* **Prompt**
Every line of the data, first to last, must be written out unchanged.

(Stored records)
+ + +

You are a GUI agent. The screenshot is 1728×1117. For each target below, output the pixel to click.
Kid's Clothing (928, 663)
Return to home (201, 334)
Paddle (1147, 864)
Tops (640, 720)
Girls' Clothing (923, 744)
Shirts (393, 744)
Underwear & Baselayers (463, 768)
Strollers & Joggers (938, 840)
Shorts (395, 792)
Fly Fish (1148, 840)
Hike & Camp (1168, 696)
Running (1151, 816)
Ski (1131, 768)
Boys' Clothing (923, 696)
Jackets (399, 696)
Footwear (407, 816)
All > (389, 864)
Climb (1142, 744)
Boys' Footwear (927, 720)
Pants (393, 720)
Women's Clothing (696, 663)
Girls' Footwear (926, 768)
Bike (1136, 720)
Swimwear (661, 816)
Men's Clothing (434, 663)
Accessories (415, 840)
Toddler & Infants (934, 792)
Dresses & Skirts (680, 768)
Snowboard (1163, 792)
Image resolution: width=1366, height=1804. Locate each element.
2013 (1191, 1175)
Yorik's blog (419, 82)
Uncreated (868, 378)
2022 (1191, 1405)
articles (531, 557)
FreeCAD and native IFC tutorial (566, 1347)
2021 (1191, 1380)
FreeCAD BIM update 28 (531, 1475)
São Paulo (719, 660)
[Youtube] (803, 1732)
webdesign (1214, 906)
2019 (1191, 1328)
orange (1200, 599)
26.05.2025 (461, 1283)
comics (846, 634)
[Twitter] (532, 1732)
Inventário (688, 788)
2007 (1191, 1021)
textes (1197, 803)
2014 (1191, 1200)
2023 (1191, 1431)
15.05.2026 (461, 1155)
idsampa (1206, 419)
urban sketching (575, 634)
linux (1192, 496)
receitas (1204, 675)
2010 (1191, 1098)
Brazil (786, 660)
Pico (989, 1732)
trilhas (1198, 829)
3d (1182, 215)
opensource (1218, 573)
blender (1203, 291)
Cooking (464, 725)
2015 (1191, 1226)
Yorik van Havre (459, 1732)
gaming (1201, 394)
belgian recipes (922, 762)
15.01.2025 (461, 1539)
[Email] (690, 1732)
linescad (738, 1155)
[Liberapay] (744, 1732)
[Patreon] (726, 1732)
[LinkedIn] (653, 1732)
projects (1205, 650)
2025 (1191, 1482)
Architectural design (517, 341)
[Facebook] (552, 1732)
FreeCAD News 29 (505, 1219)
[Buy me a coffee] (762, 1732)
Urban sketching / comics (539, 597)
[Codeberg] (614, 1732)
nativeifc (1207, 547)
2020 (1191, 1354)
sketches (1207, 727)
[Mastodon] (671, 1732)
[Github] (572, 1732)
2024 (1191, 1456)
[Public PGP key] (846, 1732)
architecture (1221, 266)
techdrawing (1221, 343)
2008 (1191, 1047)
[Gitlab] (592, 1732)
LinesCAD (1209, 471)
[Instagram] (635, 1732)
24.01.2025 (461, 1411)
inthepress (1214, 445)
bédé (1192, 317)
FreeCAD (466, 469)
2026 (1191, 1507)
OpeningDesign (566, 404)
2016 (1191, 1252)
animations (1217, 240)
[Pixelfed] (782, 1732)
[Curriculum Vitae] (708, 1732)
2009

+ + +

* **Task result**
You are a GUI agent. The screenshot is 1728×1117. For each target below, output the pixel to click.
Kid's Clothing (928, 663)
Return to home (201, 334)
Paddle (1147, 864)
Tops (640, 720)
Girls' Clothing (923, 744)
Shirts (393, 744)
Underwear & Baselayers (463, 768)
Strollers & Joggers (938, 840)
Shorts (395, 792)
Fly Fish (1148, 840)
Hike & Camp (1168, 696)
Running (1151, 816)
Ski (1131, 768)
Boys' Clothing (923, 696)
Jackets (399, 696)
Footwear (407, 816)
All > (389, 864)
Climb (1142, 744)
Boys' Footwear (927, 720)
Pants (393, 720)
Women's Clothing (696, 663)
Girls' Footwear (926, 768)
Bike (1136, 720)
Swimwear (661, 816)
Men's Clothing (434, 663)
Accessories (415, 840)
Toddler & Infants (934, 792)
Dresses & Skirts (680, 768)
Snowboard (1163, 792)
Image resolution: width=1366, height=1804. Locate each element.
2013 (1191, 1175)
Yorik's blog (419, 82)
Uncreated (868, 378)
2022 (1191, 1405)
articles (531, 557)
FreeCAD and native IFC tutorial (566, 1347)
2021 (1191, 1380)
FreeCAD BIM update 28 (531, 1475)
São Paulo (719, 660)
[Youtube] (803, 1732)
webdesign (1214, 906)
2019 (1191, 1328)
orange (1200, 599)
26.05.2025 (461, 1283)
comics (846, 634)
[Twitter] (532, 1732)
Inventário (688, 788)
2007 (1191, 1021)
textes (1197, 803)
2014 (1191, 1200)
2023 (1191, 1431)
15.05.2026 (461, 1155)
idsampa (1206, 419)
urban sketching (575, 634)
linux (1192, 496)
receitas (1204, 675)
2010 (1191, 1098)
Brazil (786, 660)
Pico (989, 1732)
trilhas (1198, 829)
3d (1182, 215)
opensource (1218, 573)
blender (1203, 291)
Cooking (464, 725)
2015 (1191, 1226)
Yorik van Havre (459, 1732)
gaming (1201, 394)
belgian recipes (922, 762)
15.01.2025 (461, 1539)
[Email] (690, 1732)
linescad (738, 1155)
[Liberapay] (744, 1732)
[Patreon] (726, 1732)
[LinkedIn] (653, 1732)
projects (1205, 650)
2025 (1191, 1482)
Architectural design (517, 341)
[Facebook] (552, 1732)
FreeCAD News 29 (505, 1219)
[Buy me a coffee] (762, 1732)
Urban sketching / comics (539, 597)
[Codeberg] (614, 1732)
nativeifc (1207, 547)
2020 (1191, 1354)
sketches (1207, 727)
[Mastodon] (671, 1732)
[Github] (572, 1732)
2024 (1191, 1456)
[Public PGP key] (846, 1732)
architecture (1221, 266)
techdrawing (1221, 343)
2008 (1191, 1047)
[Gitlab] (592, 1732)
LinesCAD (1209, 471)
[Instagram] (635, 1732)
24.01.2025 (461, 1411)
inthepress (1214, 445)
bédé (1192, 317)
FreeCAD (466, 469)
2026 (1191, 1507)
OpeningDesign (566, 404)
2016 (1191, 1252)
animations (1217, 240)
[Pixelfed] (782, 1732)
[Curriculum Vitae] (708, 1732)
2009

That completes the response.